13.2 data.table— enhanced data.frame | Practitioner’s Guide to Data Science

13.2 `data.table`— enhanced `data.frame`

What is data.table? It is an R package that provides an enhanced version of data.frame. The most used object in R is data frame. Before we move on, let’s briefly review some basic characters and manipulations of data.frame:

It is a set of rows and columns.
Each row is of the same length and data type
Every column is of the same length but can be of differing data types
It has characteristics of both a matrix and a list
It uses [] to subset data

We will use the clothes customer data to illustrate. There are two dimensions in []. The first one indicates the row and second one indicates column. It uses a comma to separate them.

# read data
sim.dat <- readr::read_csv("http://bit.ly/2P5gTw4")

## Rows: 1000 Columns: 19
## ── Column specification ───────────────────────────────
## Delimiter: ","
## chr  (3): gender, house, segment
## dbl (16): age, income, store_exp, online_exp, store...
## 
## ℹ Use `spec()` to retrieve the full column specification for this data.
## ℹ Specify the column types or set `show_col_types = FALSE` to quiet this message.
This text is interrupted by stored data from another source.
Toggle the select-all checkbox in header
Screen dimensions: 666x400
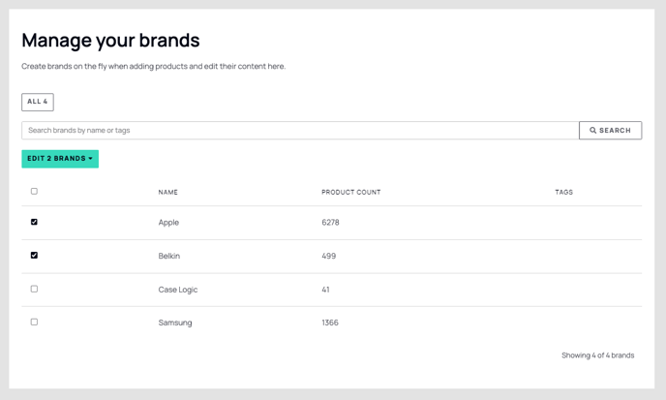pos(34,192)
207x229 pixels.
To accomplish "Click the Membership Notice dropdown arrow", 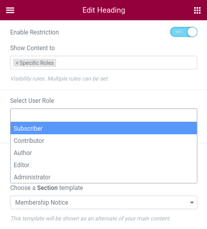I will click(192, 203).
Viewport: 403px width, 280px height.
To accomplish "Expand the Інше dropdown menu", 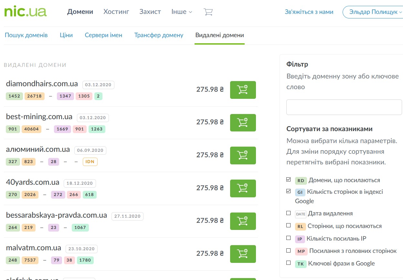I will [x=182, y=12].
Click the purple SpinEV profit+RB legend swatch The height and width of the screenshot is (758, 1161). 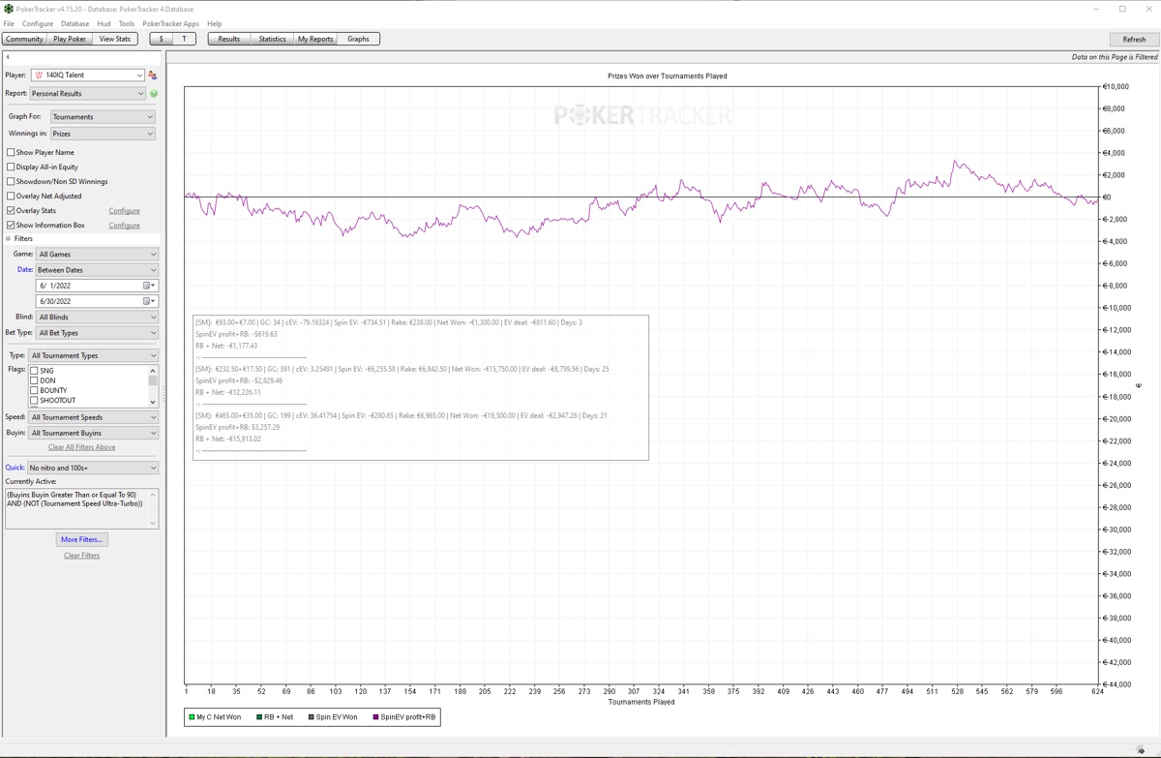376,717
# subset the first two rows
sim.dat[1:2, ]
# subset the first two rows and column 3 and 5
sim.dat[1:2, c(3, 5)]
# get all rows with age>70
sim.dat[sim.dat$age > 70, ]
# get rows with age> 60 and gender is Male select column 3 and 4
sim.dat[sim.dat$age > 68 & sim.dat$gender == "Male", 3:4]

Remember that there are usually different ways to conduct the same manipulation. For example, the following code presents three ways to calculate an average number of online transactions for male and female:

tapply(sim.dat$online_trans, sim.dat$gender, mean)

aggregate(online_trans ~ gender, data = sim.dat, mean)

sim.dat %>% 
  group_by(gender) %>% 
  summarise(Avg_online_trans = mean(online_trans))

There is no gold standard to choose a specific function to manipulate data. The goal is to solve the real problem, not the tool itself. So just use whatever tool that is convenient for you.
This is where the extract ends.